9. Dans la mesure où les pièces du dossier montrent clairement que, par la décision en litige, le maire de la commune de la Fare-les-Oliviers a entendu placer Mme A... en position de congé de maladie au titre d'une maladie au sens des dispositions de l'article L. 27 du code des pensions civiles et militaires de retraite, et où, à la date de la signature, Mme A..., qui n'avait pas repris son service, n'était pas en état de le faire, ni n'avait été l'objet d'une mise à la retraite pour invalidité, il devait prévoir, par application des dispositions du deuxième alinéa du 2° de l'article 57 de la loi du 26 janvier 1984, le maintien au bénéfice de l'agent de l'intégralité de son traitement. En plaçant l'intéressée, dans l'arrêté en litige, en congé de maladie professionnelle à demi-traitement, le maire a donc entaché sa décision d'illégalité.

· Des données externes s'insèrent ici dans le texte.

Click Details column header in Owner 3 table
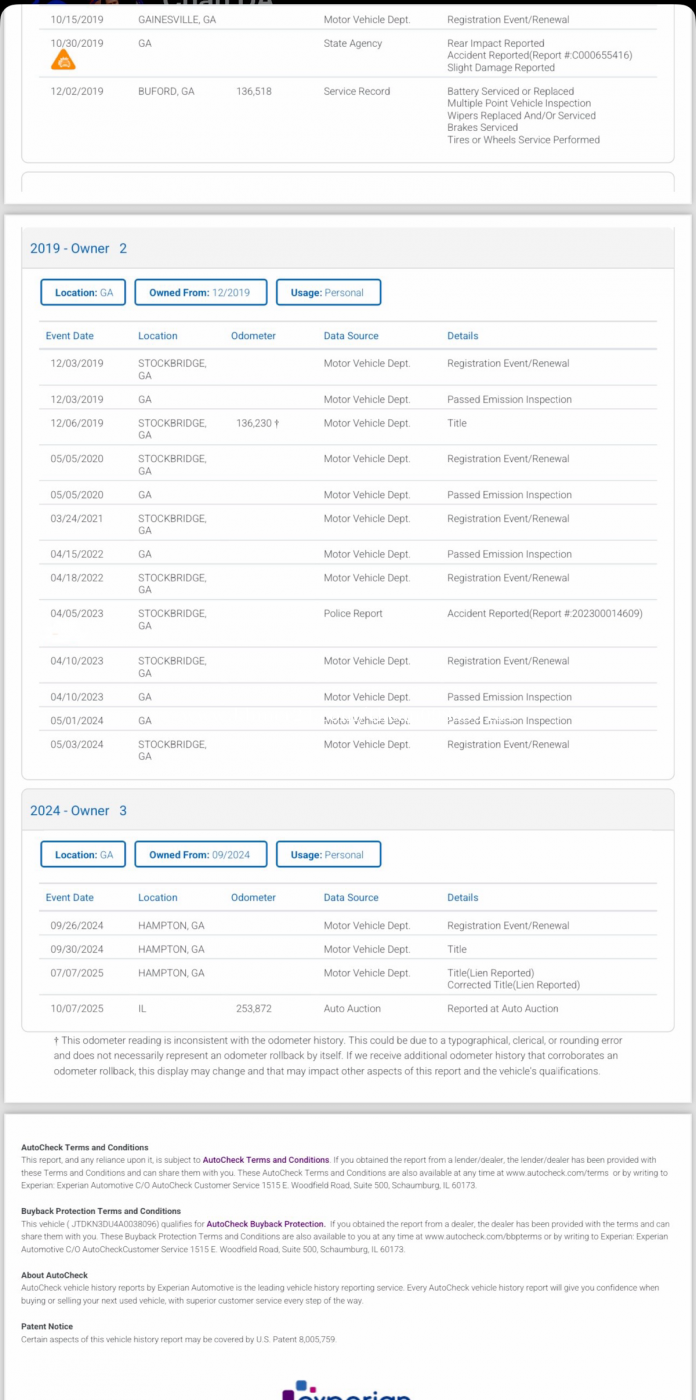This screenshot has height=1400, width=696. [462, 898]
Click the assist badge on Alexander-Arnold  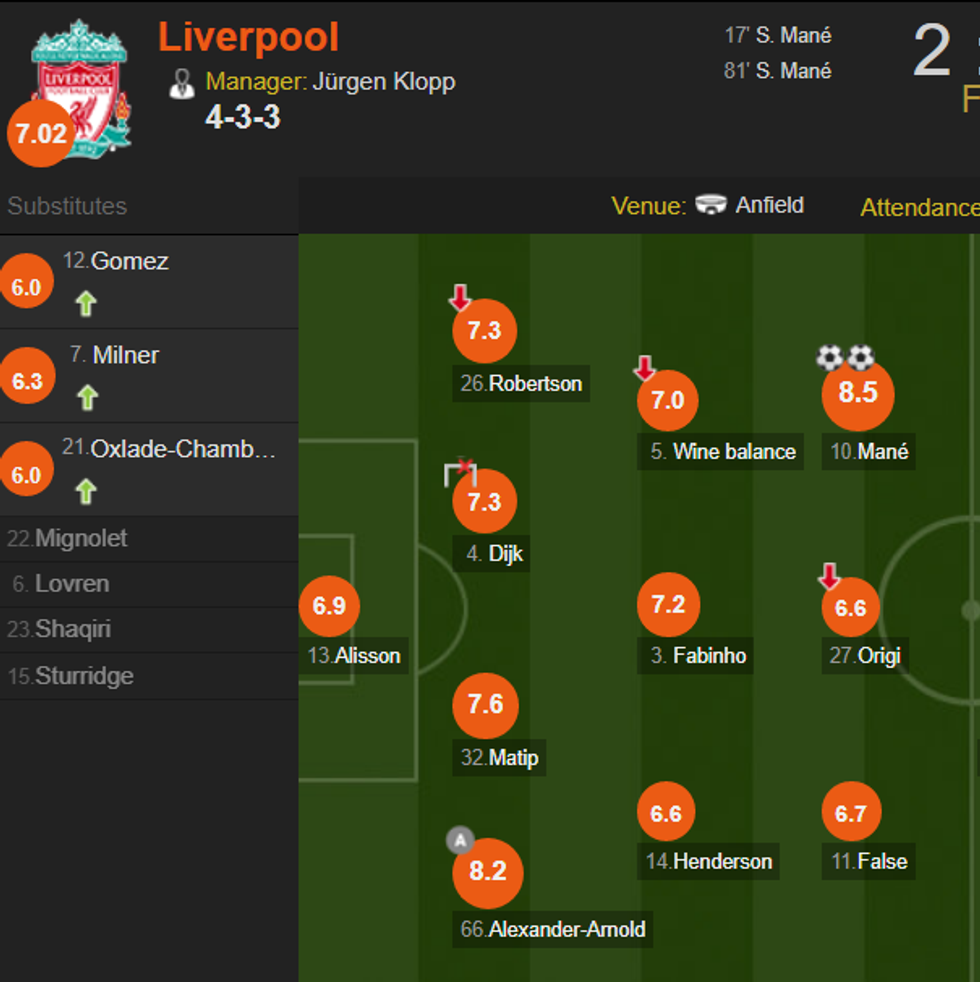click(x=459, y=840)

10. Il résulte de tout ce qui précède que la commune de la Fare-les-Oliviers, qui ne peut utilement se prévaloir de la règle du service fait, de la jurisprudence relative aux conséquences dommageables d'une éviction illégale du service, ou de l'appréciation à laquelle elle s'est livrée pour prendre, dans le cas de Mme A..., ses deux précédents arrêtés de mise à la retraite pour invalidité, respectivement annulé par le juge et retiré par l'arrêté du 4 octobre 2017, n'est pas fondée à se plaindre de ce que, par le jugement attaqué, le tribunal administratif de Marseille a annulé la décision du 4 octobre 2017 plaçant Mme A... en congé de maladie professionnelle à demi-traitement.

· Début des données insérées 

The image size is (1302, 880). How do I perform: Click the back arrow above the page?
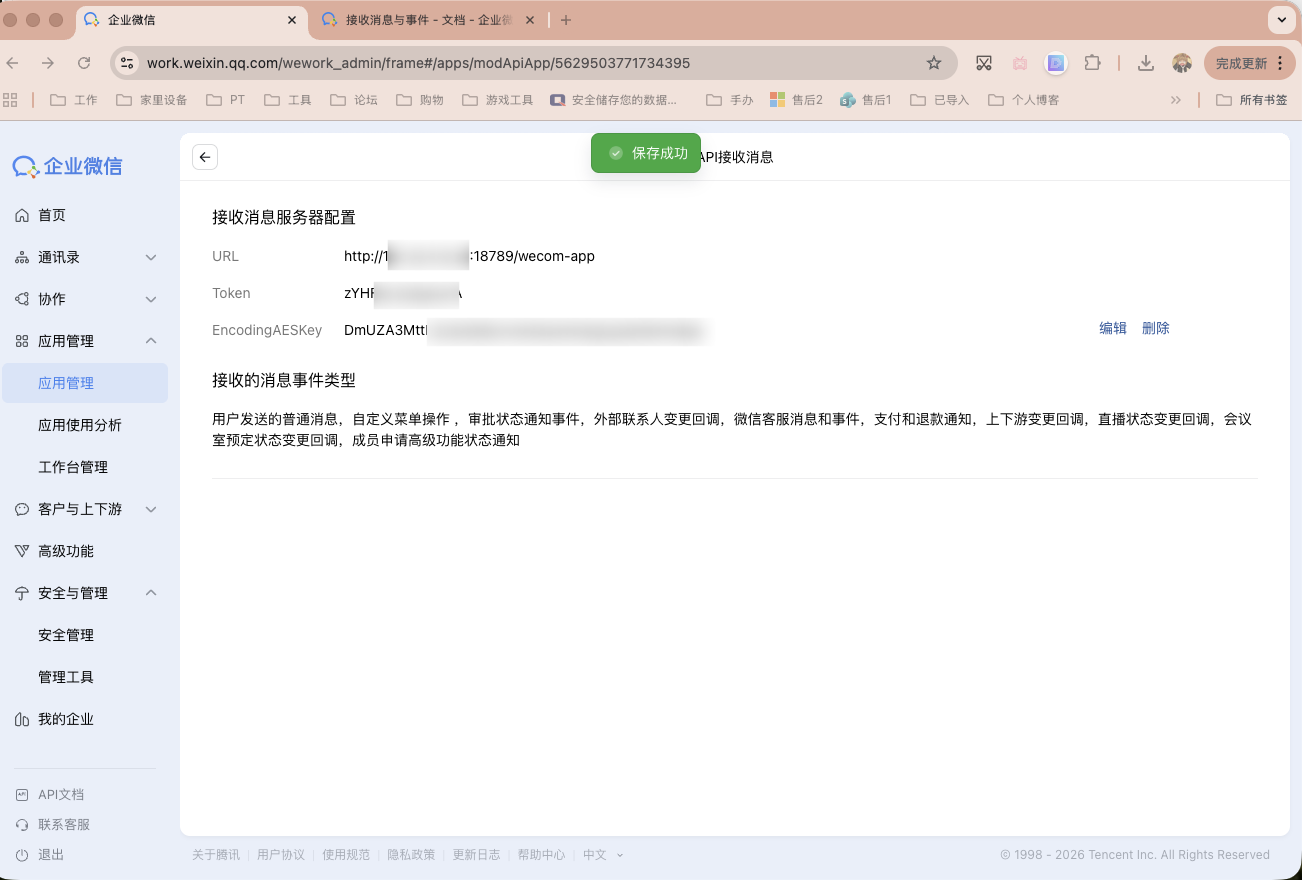(204, 157)
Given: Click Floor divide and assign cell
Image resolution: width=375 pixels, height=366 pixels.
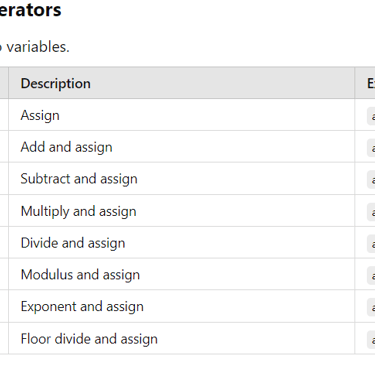Looking at the screenshot, I should (x=89, y=339).
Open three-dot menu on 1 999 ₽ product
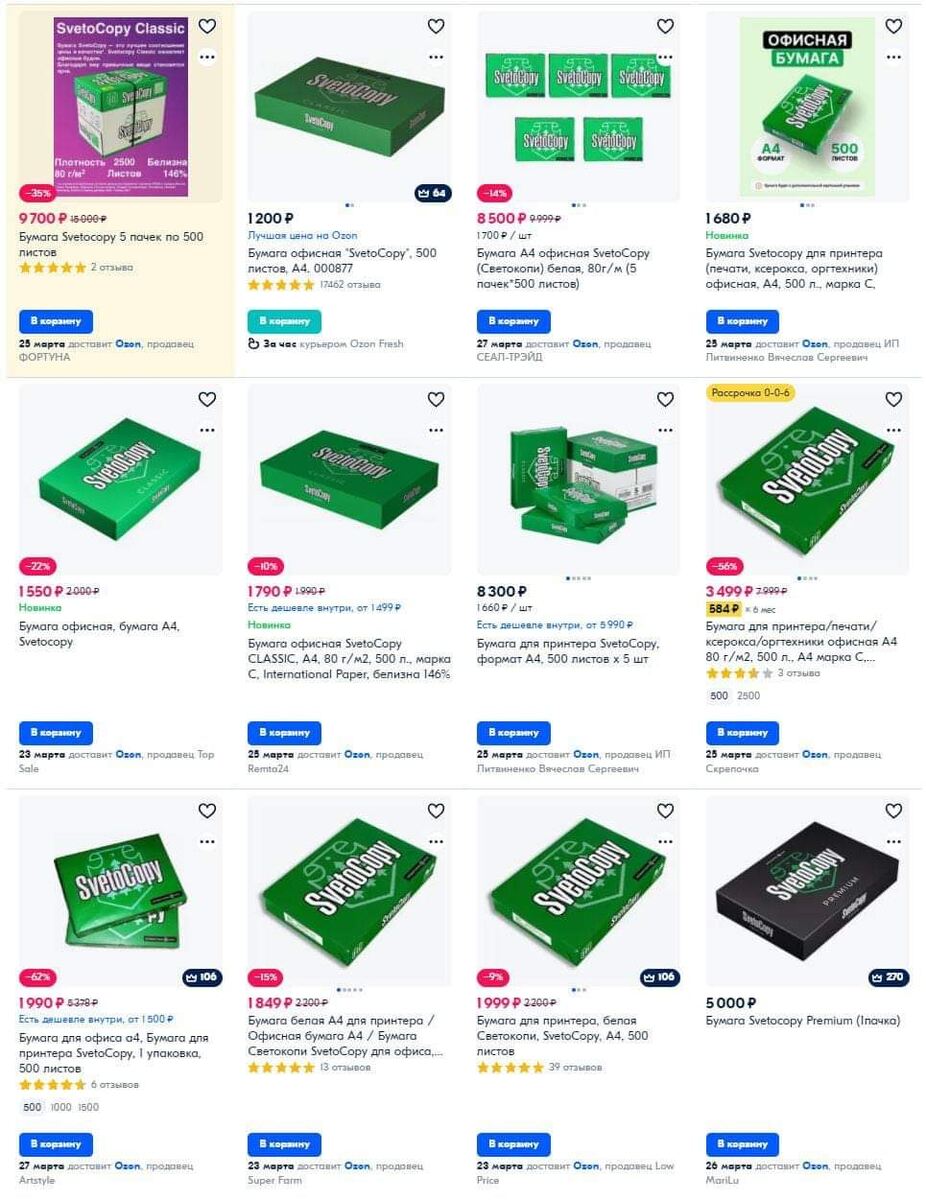 pos(665,842)
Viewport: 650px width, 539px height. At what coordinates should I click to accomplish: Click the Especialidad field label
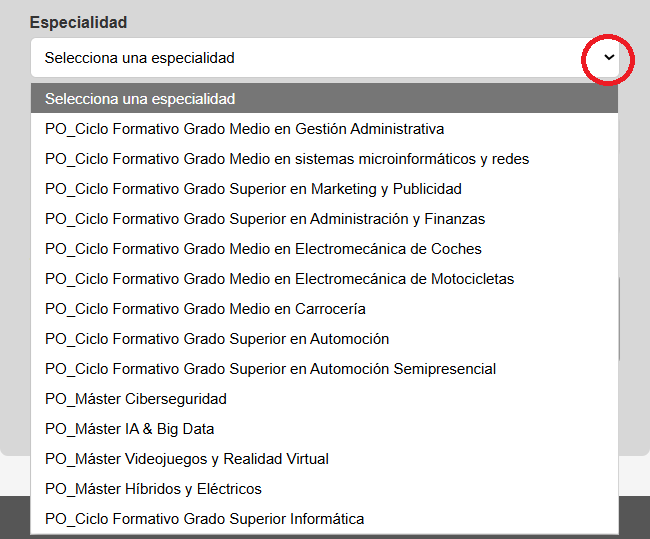(78, 22)
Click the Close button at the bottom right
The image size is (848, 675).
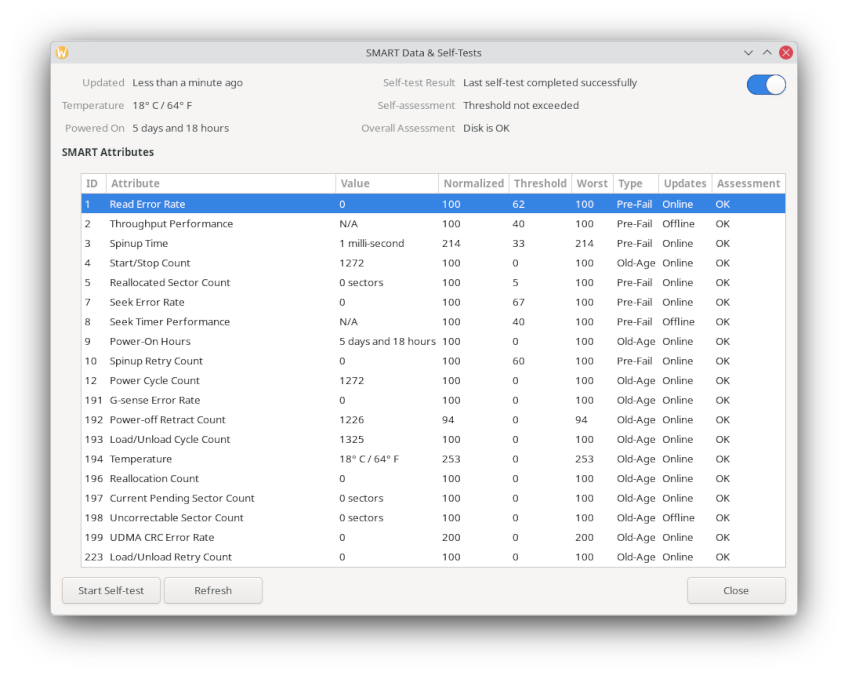[736, 590]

Sur les frais liés au litige :

11. Les dispositions de l'article L. 761-1 du code de justice administrative font obstacle à ce qu'une somme soit mise à la charge de Mme A..., qui n'est pas la partie perdante dans la présente instance, au titre des frais exposés par la commune et non compris dans les dépens. Les conclusions présentées à ce titre doivent donc être rejetées.

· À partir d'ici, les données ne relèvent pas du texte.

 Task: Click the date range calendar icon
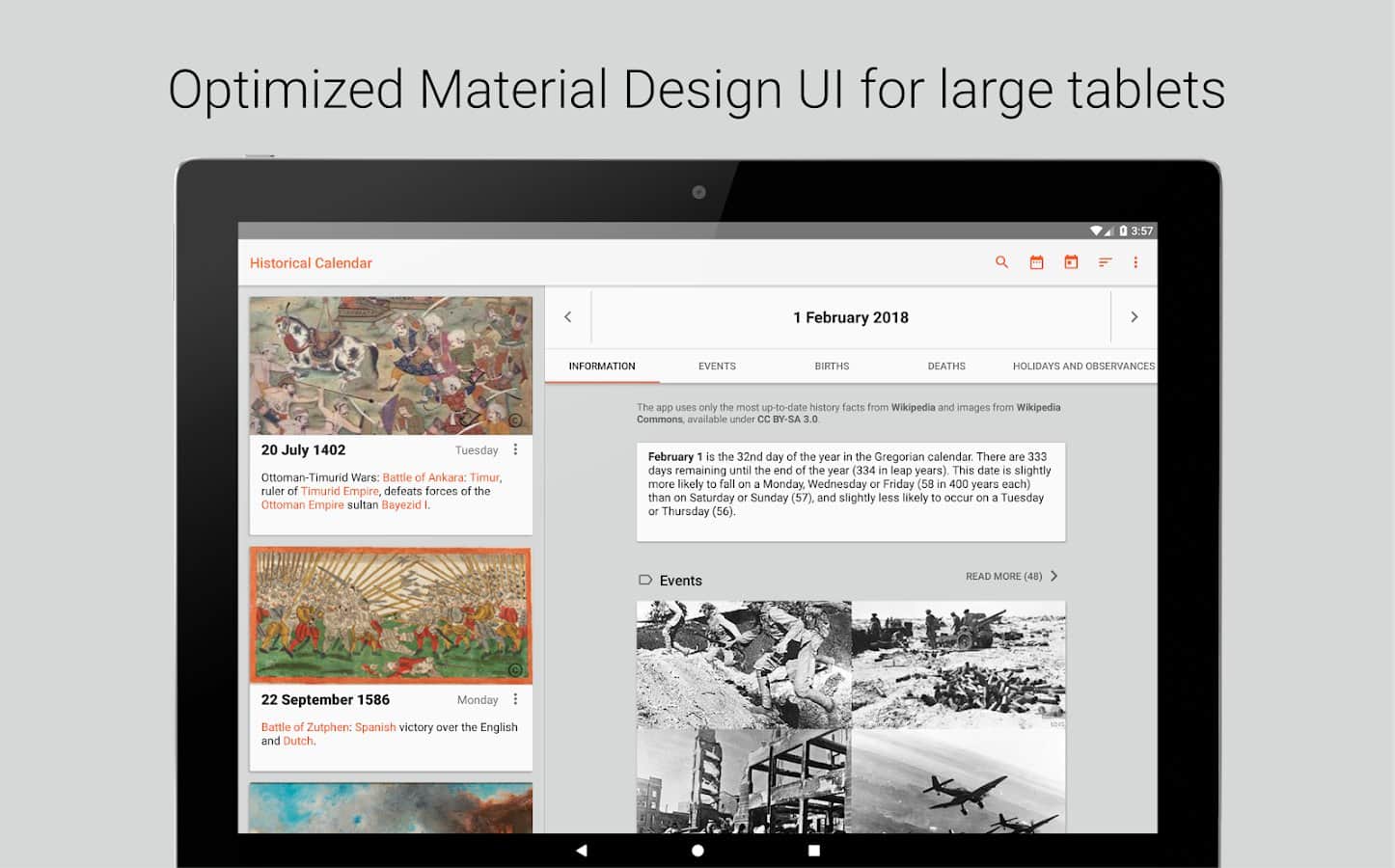1036,262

12. En revanche, et dans les circonstances de l'espèce, il y a lieu de mettre à la charge de la commune, sur le fondement desdites dispositions, la somme de 1 500 euros au titre des frais exposés par Mme A... et non compris dans les dépens.



DECIDE :
Article 1er : La requête de la commune de la Fare-les-Oliviers est rejetée.
Article 2 : La commune de la Fare-les-Oliviers versera à Mme A... la somme de 1 500 euros en application de l'article L. 761-1 du code de justice administrative.
Article 3 : Le présent arrêt sera notifié à la commune de la Fare-les-Oliviers et à
Mme B... A....

Délibéré après l'audience du 19 octobre 2021, où siégeaient :
- M. Badie, président,
- M. Revert, président assesseur,
- M. Ury, premier conseiller.

Rendu public par mise à disposition au greffe le 9 novembre 2021.